With no viable career options, Bogart followed his passion for the sea and enlisted in the United States Navy in the spring of 1918. He recalled later, "At eighteen, war was great stuff. Paris! Sexy French girls! Hot damn!" Bogart is recorded as a model sailor who spent most of his sea time after the Armistice ferrying troops back from Europe.

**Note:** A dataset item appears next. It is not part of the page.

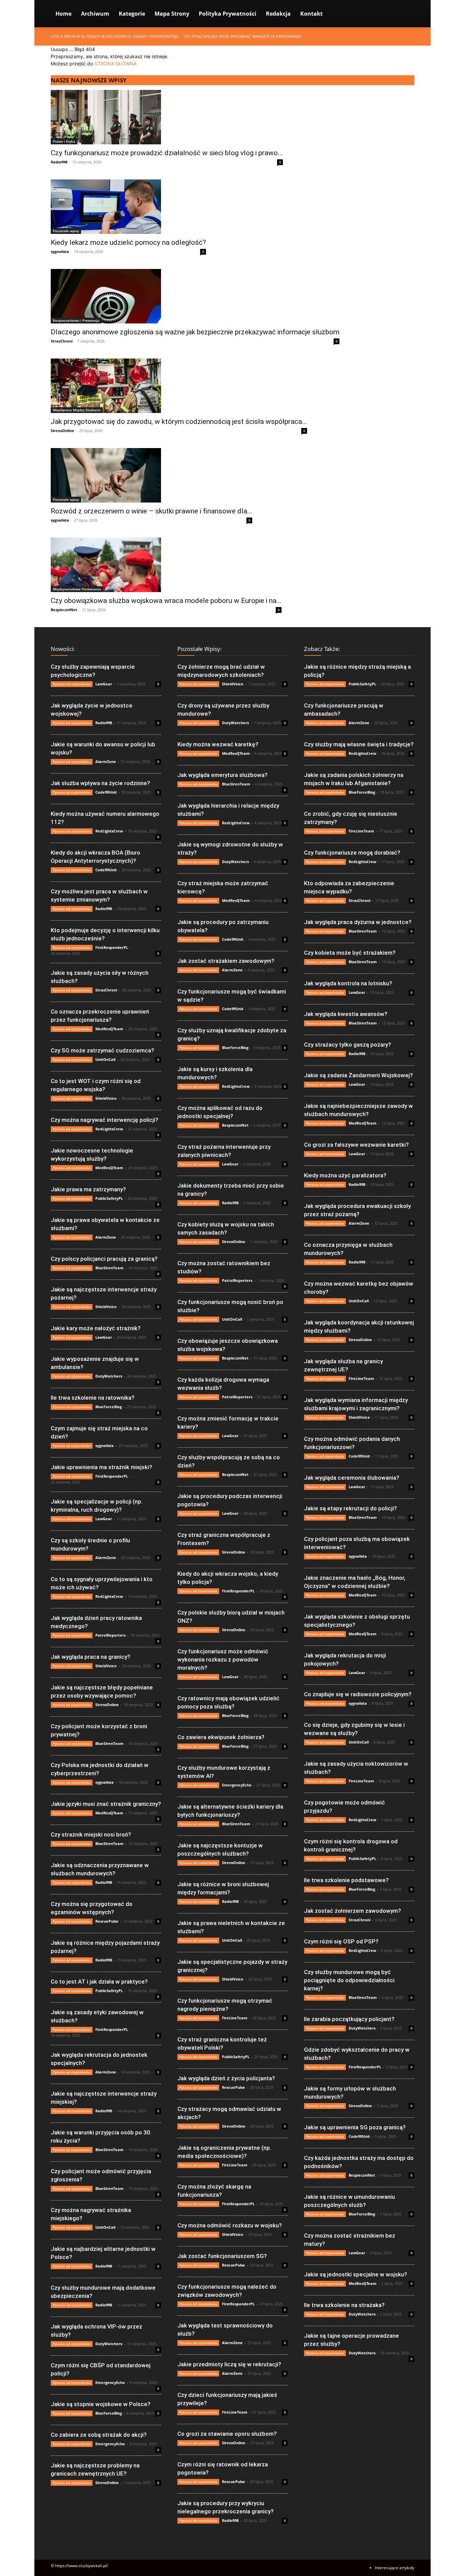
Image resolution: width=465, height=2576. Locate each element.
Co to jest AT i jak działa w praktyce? (99, 1981)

As an actor, Bogart's only major part as a US Navy man came late in his career as the paranoid Capt. Queeg in The Caine Mutiny
Bogart may have received his trademark scar and developed his characteristic lisp during his naval stint, though there are several conflicting stories. By one account, his lip was cut by shrapnel when his ship, the USS Leviathan, was shelled, although some claim Bogart did not make it to sea until after the Armistice had been signed. Another version, which Bogart's longtime friend, author Nathaniel Benchley, believed, is that Bogart was injured while taking a prisoner to Portsmouth Naval Prison in Kittery, Maine. While changing trains in Boston, the handcuffed prisoner allegedly asked Bogart for a cigarette, then while Bogart looked for a match, the prisoner smashed him across the mouth with the cuffs, cutting Bogart's lip and fleeing. Recaptured, the prisoner was taken to jail. An alternative version has Bogart struck in the mouth by a handcuff loosened while freeing his charge, the other still around the prisoner's wrist. By the time Bogart was treated by a doctor, a scar had already formed. David Niven said that when he first asked Bogart about his scar, he said it was caused by a childhood accident. "Goddamn doctor", Bogart later told Niven, "instead of stitching it up, he screwed it up." Niven claims the stories that Bogart got the scar during wartime were made up by the studios to inject glamour. His post-service physical makes no mention of the lip scar, even though it mentions many smaller scars. When actress Louise Brooks met Bogart in 1924, he had some scar tissue on his upper lip, which Brooks said that Bogart may have had partially repaired before entering films in 1930. She also said his "lip wound gave him no speech impediment, either before or after it was mended."